What I've been reading

Acute Misfortune: the life and death of Adam Cullen by Erik Jensen - It is beautifully written and painfully real, a short read at 200 pages but an intense read. I had the worst dreams - not quite nightmares, but almost - that can only be attributed to the book. Cullen was a talent, but also a deeply flawed human being. I don't know that much about Cullen, but enough to believe Jensen nailed it. Jensen himself almost gets pulled down the wormhole that is Cullen's life. but he is subtle in his telling of this, I suspect there is a whole other story to be told there. The thing that strikes me is that Jensen simply recounts what he knows or has observed, and leaves you, the reader, to make judgment...or not. The book itself is almost a work of art. I guess it is not for everyone, but if you have been tempted, go and give it a go.

Love Your sister by Connie and Samuel Johnson - I wasn't sure what to expect from this book, but I thoroughly enjoyed it. These people have had the worst and darkest things happen in their lives and yet, such love and heart shines through. Prepare to be cry, this is no story with a happy ending. I have loved Johnson since his Secret Life of Us days, but I had little idea what demons he has and how his real life actually was. It's quite remarkable and what he and  his sister has had to endure, no human being should.

Holidays by William McInnes -  I saw McInnes last November talk about this book and was very keen to read it. McInnes is a showman to the nth degree and his verbal telling of these stories had us all in stitches. This doesn't not come across as well when reading it. The stories of holidaying in the 70s certainly brought up a lot of memories for me, but I just would prefer to hear McInnes tell me the stories, rather than reading them off the page.
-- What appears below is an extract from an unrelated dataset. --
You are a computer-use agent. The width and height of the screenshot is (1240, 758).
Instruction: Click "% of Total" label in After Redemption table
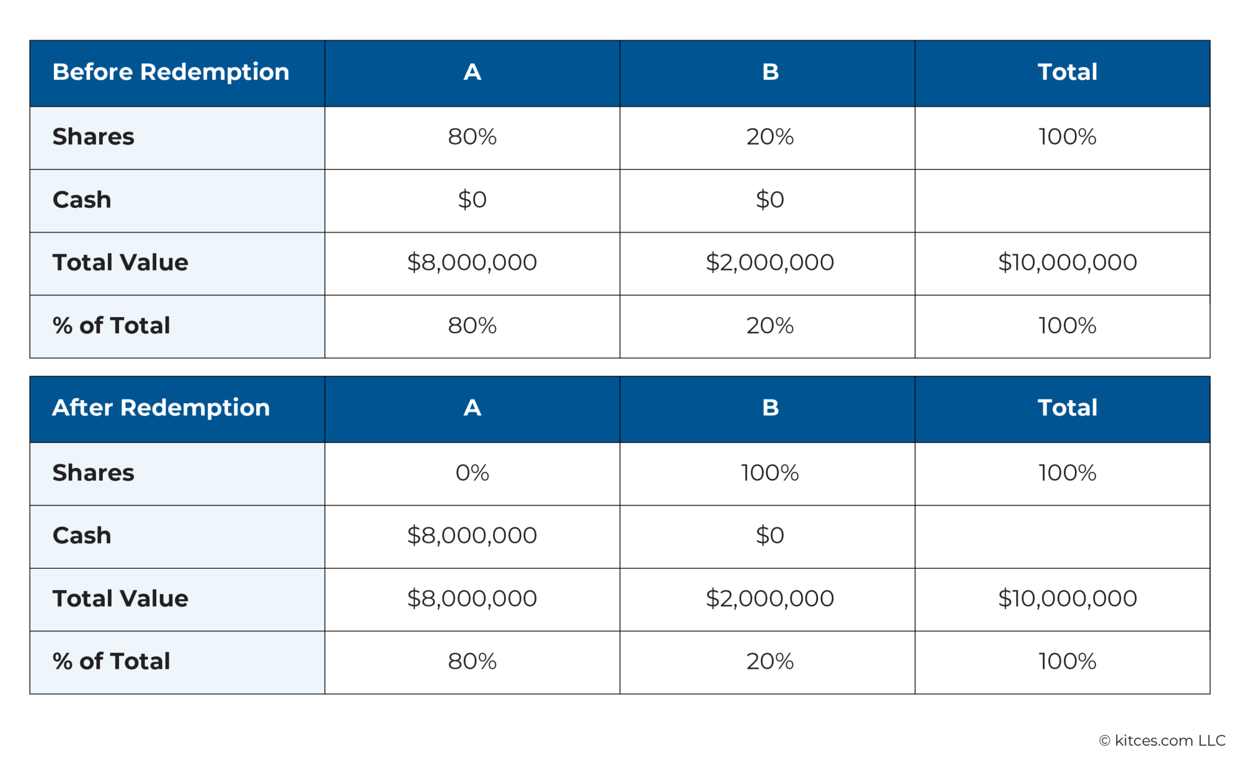[x=111, y=662]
Paddle your own canoe by Nick Offerman -  My love for Nick Offerman and his fabulous character on Parks and Recreations, Ron Swanson, knows no bounds. This is a hilarious how to manual come memoir written with that dry wit we all love. He does try to explain that Ron and Nick are indeed two separate entities, but I am not so sure about that. He really shines when writing about his family and his wife, Megan Mullally. I guess this is for fans of Ron, the outdoors, and bacon.
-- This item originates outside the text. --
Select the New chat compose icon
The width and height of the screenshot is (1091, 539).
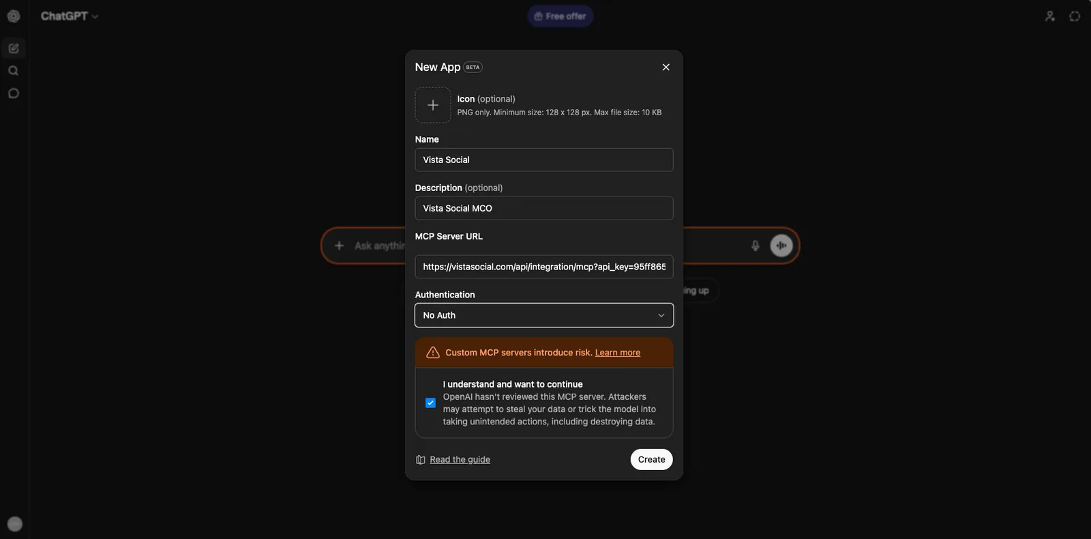click(x=13, y=46)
Airmail: women of letters - This is the latest Women of Letters compilation and features overseas writers and artists who featured in the shows when toured there. Expect the usual amounts of humour, pathos, drama, and tears.

At my French table by Jane Webster - Jane Webster and her family, Melbournians, bought a Chateau in Normandy. This is a coffee table style book filled with photos, stories of renovations, settling into the area, and recipes. A pure delight and dream to read and drool over.

What I've been listening to

Vulnicura - Bjork - This is one of the most outstanding new albums I have heard in a long time. It is quintessential Bjork and then some. You feel every beat and every breathe in every piece. I read an article/interview about it just before it came out and it made me cry. The humanness and the heartbreak and the love that Bjork has put into this, makes it her masterpiece. Even without that background knowledge you immediately feel it. It is her most open and honest work to date and a must for fans of music.

I know I listened to other music in April, but to be honest I just don't recall.